▶ **Data section**
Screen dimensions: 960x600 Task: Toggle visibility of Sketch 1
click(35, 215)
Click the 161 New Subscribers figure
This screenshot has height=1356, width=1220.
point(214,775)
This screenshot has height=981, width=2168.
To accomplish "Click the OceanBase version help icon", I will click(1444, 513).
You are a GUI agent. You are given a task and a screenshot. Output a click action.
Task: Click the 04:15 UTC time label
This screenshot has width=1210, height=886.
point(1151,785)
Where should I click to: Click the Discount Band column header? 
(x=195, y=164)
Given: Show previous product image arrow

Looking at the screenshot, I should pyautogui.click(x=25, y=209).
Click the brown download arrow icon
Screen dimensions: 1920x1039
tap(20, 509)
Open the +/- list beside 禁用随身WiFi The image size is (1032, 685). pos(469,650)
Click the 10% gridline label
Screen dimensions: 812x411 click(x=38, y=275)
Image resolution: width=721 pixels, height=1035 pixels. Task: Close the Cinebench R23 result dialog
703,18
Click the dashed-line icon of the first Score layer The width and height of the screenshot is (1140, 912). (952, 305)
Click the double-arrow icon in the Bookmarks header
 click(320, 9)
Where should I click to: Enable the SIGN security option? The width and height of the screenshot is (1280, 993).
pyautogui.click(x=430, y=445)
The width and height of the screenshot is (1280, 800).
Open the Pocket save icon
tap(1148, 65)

▶ **What this task involves**
Set down only these lines, exactly: the line containing "Click the dashed-line" and each line after it, through the end of the listing.

▶ **Answer to the exercise**
Click the dashed-line icon of the first Score layer The width and height of the screenshot is (1140, 912). (952, 305)
Click the double-arrow icon in the Bookmarks header
 click(320, 9)
Where should I click to: Enable the SIGN security option? The width and height of the screenshot is (1280, 993).
pyautogui.click(x=430, y=445)
The width and height of the screenshot is (1280, 800).
Open the Pocket save icon
tap(1148, 65)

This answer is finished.